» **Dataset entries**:

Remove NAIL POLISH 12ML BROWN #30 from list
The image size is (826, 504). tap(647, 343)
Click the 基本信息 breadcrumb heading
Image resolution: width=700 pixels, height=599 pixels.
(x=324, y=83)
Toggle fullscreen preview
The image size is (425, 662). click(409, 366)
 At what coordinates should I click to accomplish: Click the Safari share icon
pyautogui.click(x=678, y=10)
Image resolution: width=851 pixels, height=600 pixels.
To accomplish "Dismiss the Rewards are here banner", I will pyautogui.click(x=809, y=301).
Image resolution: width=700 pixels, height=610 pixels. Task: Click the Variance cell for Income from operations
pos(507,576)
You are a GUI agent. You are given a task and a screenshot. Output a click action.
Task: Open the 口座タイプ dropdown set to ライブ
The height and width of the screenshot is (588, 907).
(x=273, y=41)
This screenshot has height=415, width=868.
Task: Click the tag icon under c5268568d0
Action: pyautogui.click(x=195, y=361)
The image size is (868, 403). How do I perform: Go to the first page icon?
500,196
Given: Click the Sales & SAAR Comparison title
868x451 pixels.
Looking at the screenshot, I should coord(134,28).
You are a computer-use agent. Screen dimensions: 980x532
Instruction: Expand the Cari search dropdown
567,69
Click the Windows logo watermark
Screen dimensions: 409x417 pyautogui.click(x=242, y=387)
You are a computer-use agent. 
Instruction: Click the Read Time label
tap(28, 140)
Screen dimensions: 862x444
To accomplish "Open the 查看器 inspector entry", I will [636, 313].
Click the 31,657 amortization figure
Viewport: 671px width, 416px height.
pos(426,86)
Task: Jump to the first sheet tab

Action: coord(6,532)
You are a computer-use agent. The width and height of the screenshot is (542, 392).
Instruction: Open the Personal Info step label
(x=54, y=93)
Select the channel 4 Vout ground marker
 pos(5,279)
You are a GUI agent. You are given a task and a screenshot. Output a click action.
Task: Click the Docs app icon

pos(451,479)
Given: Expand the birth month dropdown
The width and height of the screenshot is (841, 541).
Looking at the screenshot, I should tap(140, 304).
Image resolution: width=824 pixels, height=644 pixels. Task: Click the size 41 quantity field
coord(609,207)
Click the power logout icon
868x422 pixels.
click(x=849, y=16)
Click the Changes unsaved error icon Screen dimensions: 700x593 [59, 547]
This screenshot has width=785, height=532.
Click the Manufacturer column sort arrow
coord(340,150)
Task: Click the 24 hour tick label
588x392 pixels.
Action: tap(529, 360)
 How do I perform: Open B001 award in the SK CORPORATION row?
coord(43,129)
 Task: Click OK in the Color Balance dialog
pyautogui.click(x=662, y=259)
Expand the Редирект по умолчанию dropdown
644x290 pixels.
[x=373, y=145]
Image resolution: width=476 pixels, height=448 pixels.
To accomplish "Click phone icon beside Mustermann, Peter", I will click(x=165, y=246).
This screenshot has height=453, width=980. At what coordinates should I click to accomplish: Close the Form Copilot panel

» **ABOUT THIS EXERCISE**:
For this exercise, write out all of the data exactly.

» **ANSWER**:
Remove NAIL POLISH 12ML BROWN #30 from list
The image size is (826, 504). tap(647, 343)
Click the 基本信息 breadcrumb heading
Image resolution: width=700 pixels, height=599 pixels.
(x=324, y=83)
Toggle fullscreen preview
The image size is (425, 662). click(409, 366)
 At what coordinates should I click to accomplish: Click the Safari share icon
pyautogui.click(x=678, y=10)
Image resolution: width=851 pixels, height=600 pixels.
To accomplish "Dismiss the Rewards are here banner", I will pyautogui.click(x=809, y=301).
Image resolution: width=700 pixels, height=610 pixels. Task: Click the Variance cell for Income from operations
pos(507,576)
You are a GUI agent. You are given a task and a screenshot. Output a click action.
Task: Open the 口座タイプ dropdown set to ライブ
The height and width of the screenshot is (588, 907).
(x=273, y=41)
This screenshot has height=415, width=868.
Task: Click the tag icon under c5268568d0
Action: pyautogui.click(x=195, y=361)
The image size is (868, 403). How do I perform: Go to the first page icon?
500,196
Given: Click the Sales & SAAR Comparison title
868x451 pixels.
Looking at the screenshot, I should coord(134,28).
You are a computer-use agent. Screen dimensions: 980x532
Instruction: Expand the Cari search dropdown
567,69
Click the Windows logo watermark
Screen dimensions: 409x417 pyautogui.click(x=242, y=387)
You are a computer-use agent. 
Instruction: Click the Read Time label
tap(28, 140)
Screen dimensions: 862x444
To accomplish "Open the 查看器 inspector entry", I will [636, 313].
Click the 31,657 amortization figure
Viewport: 671px width, 416px height.
pos(426,86)
Task: Jump to the first sheet tab

Action: coord(6,532)
You are a computer-use agent. The width and height of the screenshot is (542, 392).
Instruction: Open the Personal Info step label
(x=54, y=93)
Select the channel 4 Vout ground marker
 pos(5,279)
You are a GUI agent. You are given a task and a screenshot. Output a click action.
Task: Click the Docs app icon

pos(451,479)
Given: Expand the birth month dropdown
The width and height of the screenshot is (841, 541).
Looking at the screenshot, I should tap(140, 304).
Image resolution: width=824 pixels, height=644 pixels. Task: Click the size 41 quantity field
coord(609,207)
Click the power logout icon
868x422 pixels.
click(x=849, y=16)
Click the Changes unsaved error icon Screen dimensions: 700x593 [59, 547]
This screenshot has width=785, height=532.
Click the Manufacturer column sort arrow
coord(340,150)
Task: Click the 24 hour tick label
588x392 pixels.
Action: tap(529, 360)
 How do I perform: Open B001 award in the SK CORPORATION row?
coord(43,129)
 Task: Click OK in the Color Balance dialog
pyautogui.click(x=662, y=259)
Expand the Редирект по умолчанию dropdown
644x290 pixels.
[x=373, y=145]
Image resolution: width=476 pixels, height=448 pixels.
To accomplish "Click phone icon beside Mustermann, Peter", I will click(x=165, y=246).
This screenshot has height=453, width=980. At what coordinates should I click to accomplish: Close the Form Copilot panel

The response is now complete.